→ Do this: Revise the stretch of the entries from the line containing "Task: Select the 抽選 sheet tab" through the end of the entries, replacing "Screen dimensions" with "Display size" and leaving everything else unchanged.

→ Dataset extract:

== == ==

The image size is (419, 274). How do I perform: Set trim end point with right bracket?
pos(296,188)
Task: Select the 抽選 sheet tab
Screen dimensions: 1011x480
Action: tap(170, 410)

== == ==

→ Result:
Task: Select the 抽選 sheet tab
Display size: 1011x480
Action: tap(170, 410)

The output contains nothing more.